O que fazer com o real?
Ana Teixeira espalhou mensagens por email e pela USP, à procura de desocupados. E muita gente veio bater na porta do Paço, se oferecendo para se ocupar. Mas Ana Teixeira não quer ocupar ninguém, está interessada em esculpir o tempo, desenhando os desocupados enquanto eles se distraem com escritos de Tarkovsky e filmes de W. Herzog. Armou uma “armadilha”, um espaço sedutor para atrair os atarefados, com tapete no chão e gancho nas paredes para pendurar a bolsa, as chuteiras e as sapatilhas. Os desocupados, quando se dão conta de que tudo não passou de falha na comunicação, não se interessam em se jogar nas almofadas. Dão meia volta e se vão. A mim, ela ganhou. E, depois de me jogar na almofada, contou sobre outro ruído de comunicação que aconteceu com ela no final de semana passado.

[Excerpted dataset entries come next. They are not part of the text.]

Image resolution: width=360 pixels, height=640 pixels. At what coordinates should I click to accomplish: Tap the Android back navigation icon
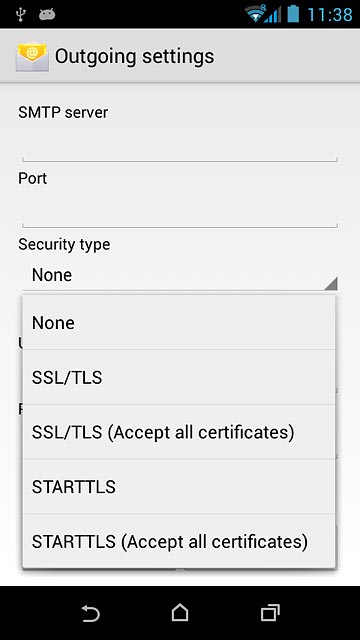pos(90,613)
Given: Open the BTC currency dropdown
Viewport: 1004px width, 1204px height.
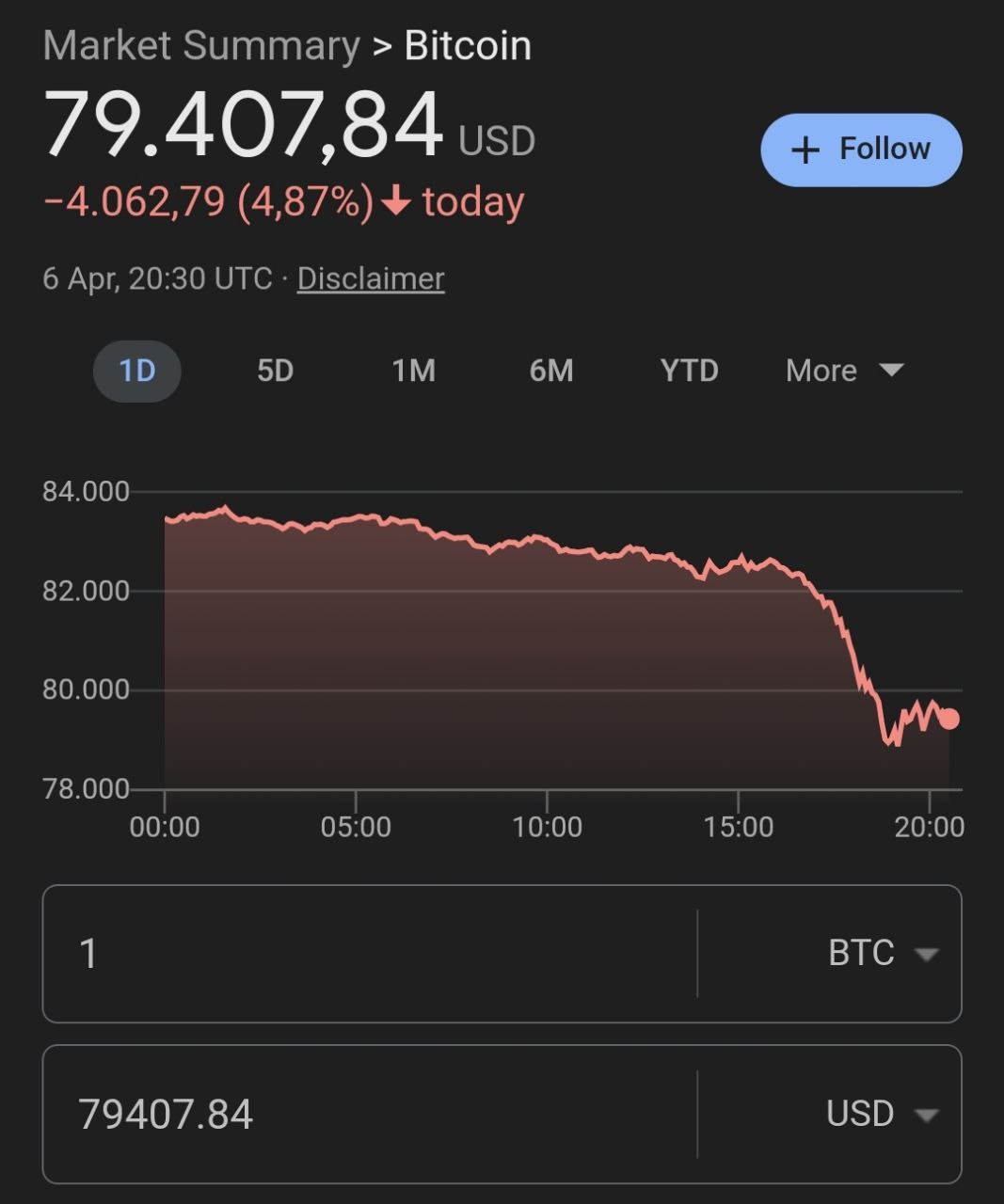Looking at the screenshot, I should point(882,953).
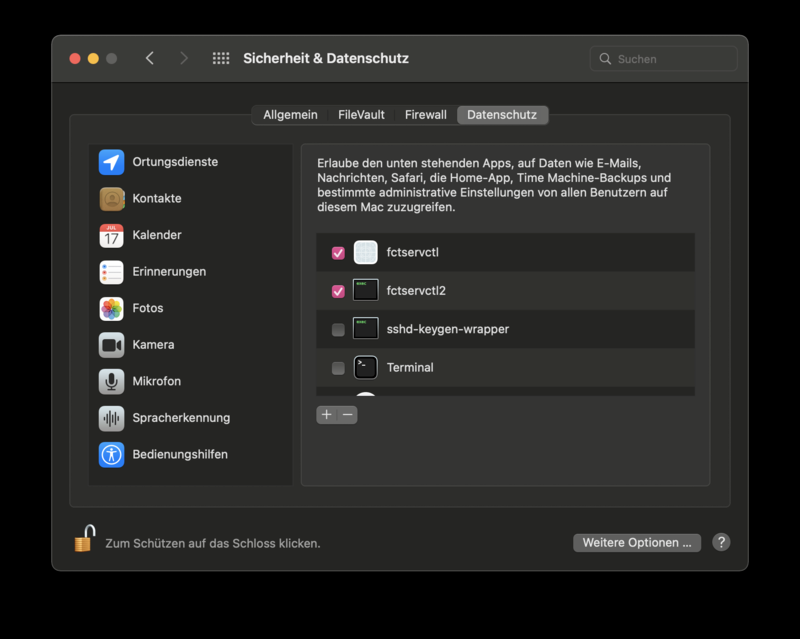Click the Suchen search field
This screenshot has height=639, width=800.
click(670, 59)
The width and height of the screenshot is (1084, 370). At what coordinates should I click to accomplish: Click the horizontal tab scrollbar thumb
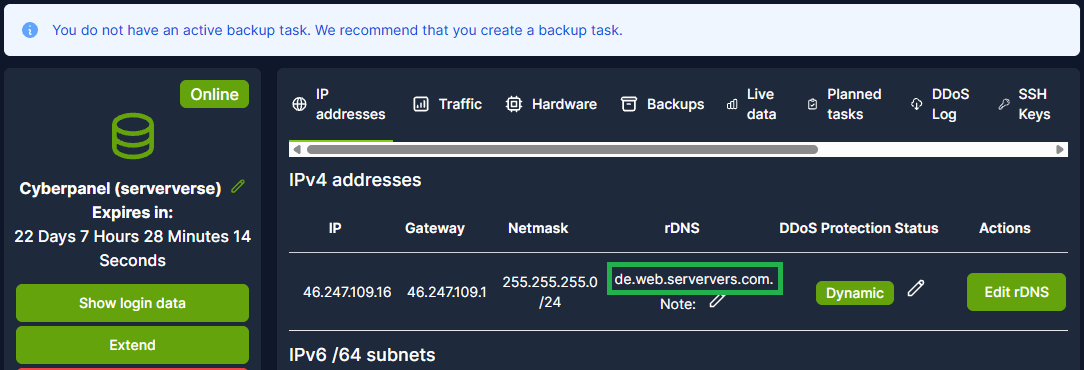click(x=562, y=149)
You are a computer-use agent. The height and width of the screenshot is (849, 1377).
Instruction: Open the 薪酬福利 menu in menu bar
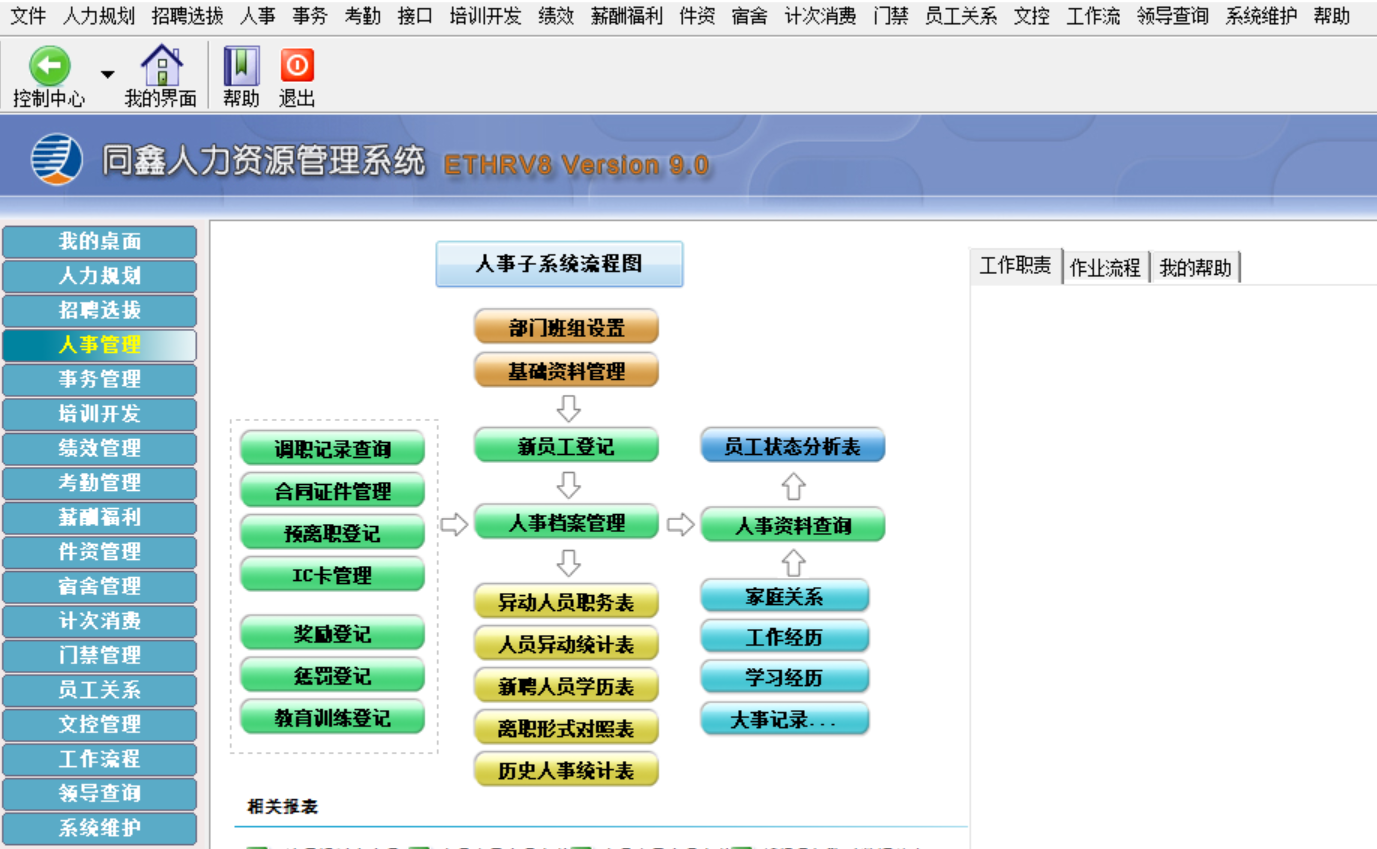click(626, 16)
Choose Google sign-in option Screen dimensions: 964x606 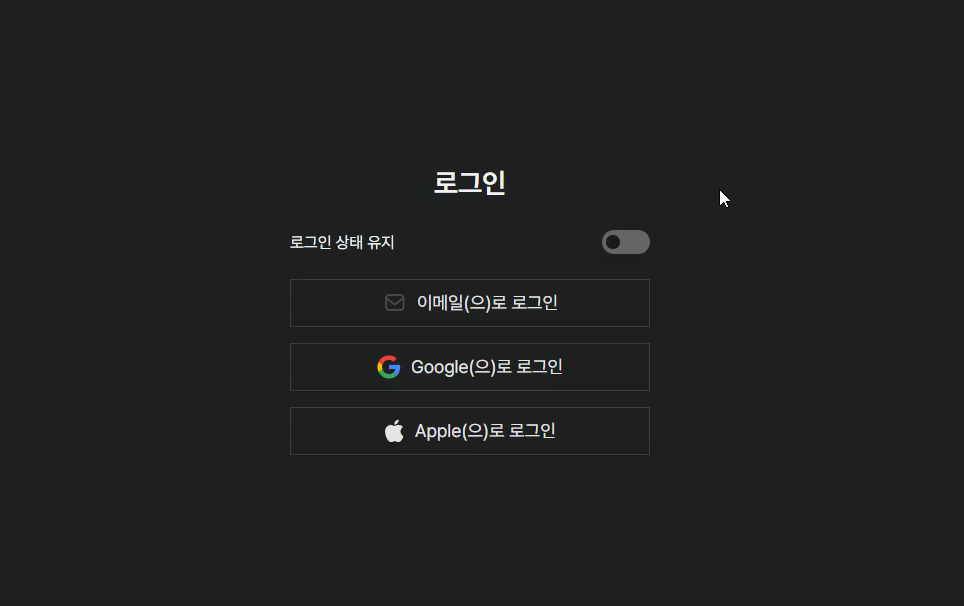coord(470,367)
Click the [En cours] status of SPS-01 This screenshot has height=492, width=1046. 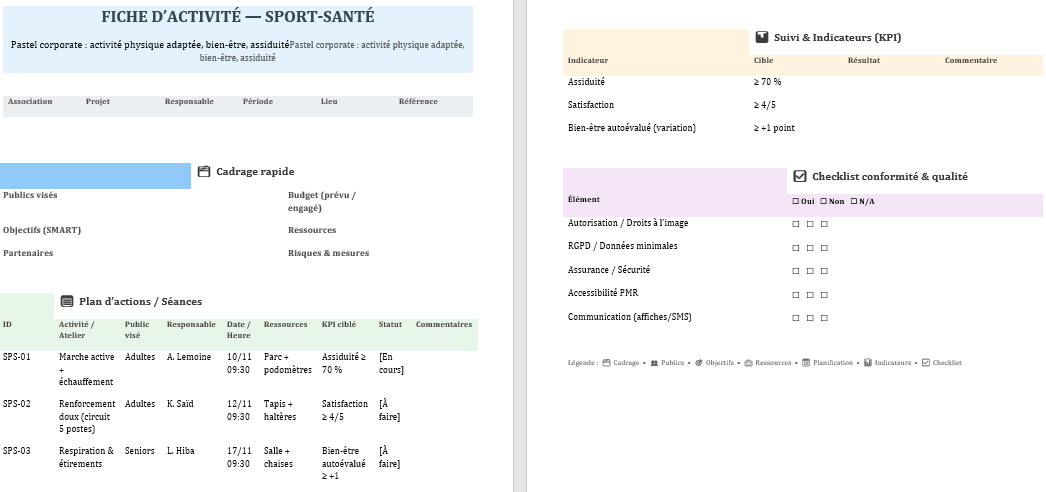click(x=391, y=363)
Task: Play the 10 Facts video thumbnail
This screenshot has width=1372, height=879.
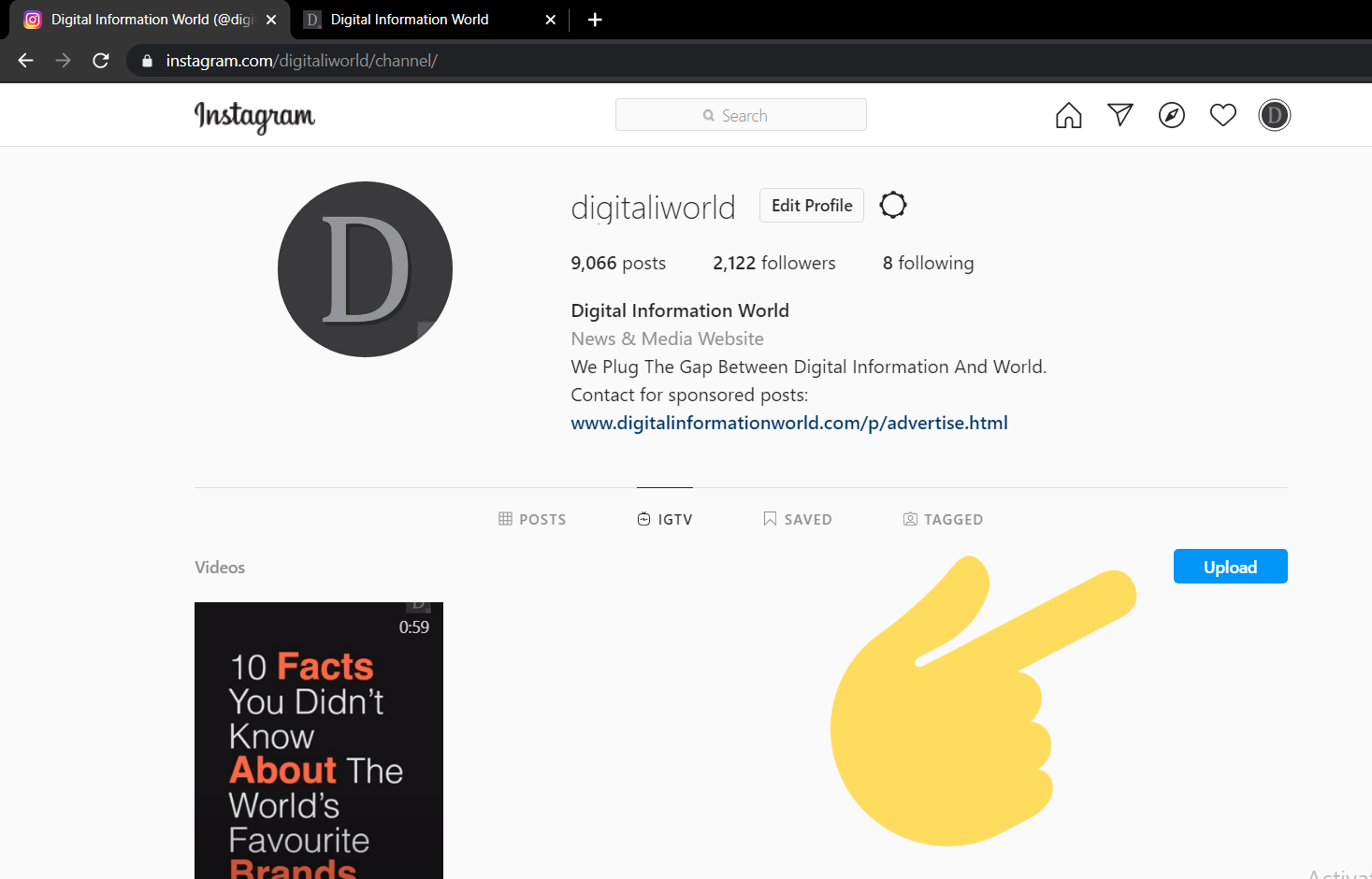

Um “mal-entendido”, segundo o delegado do 5º DP, onde ela foi parar por causa de seu trabalho de intervenção urbana “Outra Identidade” (ver maiores detalhes em matéria publicada no jornal Folha de SP). O evento da feirinha do Bexiga é curioso porque parece ter acontecido ali uma paranoia coletiva de perda da identidade. Mais ou menos o que acontecia em determinadas tribos indígenas diante das câmeras fotográficas, no final do século 19. Medo de perder a alma, a identidade. Mas o projeto “Procuram-se desocupados” tem disso. Lembra o tempo livre e improdutivo que acontecia na cama de gato de Regina Johas, na Ocupação 1. Na sala de estar da Ana Teixeira, rimos, comentamos e achamos legal o fato de a arte ir parar no caderno Cotidiano, ao invés da Ilustrada. Raro ver a arte sair dos terrenos que lhe são destinados e entrar na vida cotidiana das pessoas.
What to do with the real?
Ana Teixeira spread messages by email and around USP, looking for people who were not busy. And a lot of people came knocking on the door of the Paço, offering themselves to be given something to do. But Ana Teixeira does not want to occupy anyone, rather she is interested in sculpting time, drawing the people at leisure while they amuse themselves with Tarkovsky books and W. Herzog films. She set up a “trap”, a seductive space to attract busy people, with a rug on the floor and hooks on the walls to hang up one’s bag, boots and slippers. The people who are not busy, when they realise that there has been a breakdown in communication, are not interested in throwing themselves down on the cushions. They walk around and leave. When I went in, she won me over. And after throwing myself down on the cushion, she told me about another communications fuss which had happened the previous weekend. A “misunderstanding”, according to the police chief of the 5th Precinct, where she ended up due to her urban intervention work “Other Identity” (see more details in the article published in the Folha de São Paulo). The event at the Feirinha do Bexiga is curious as it seems that there occurred some kind of collective paranoia of identity loss. Something similar to what happened amongst certain indigenous tribes in front of photographic cameras in the late 19th century; fear of losing one’s soul, one’s identity. But the “Seeking Idle People” has something of that too. It reminds one of the free and unproductive time that occurred in Regina Johas’ cat’s cradle, in Ocupação 1. In Ana Teixeira’s living room we laughed, remarked and thought it was great how art could end up in the sketch pad of everyday life, instead of that of illustrations. It is rare to see art leave the terrains which are designed for it and enter people’s everyday lives.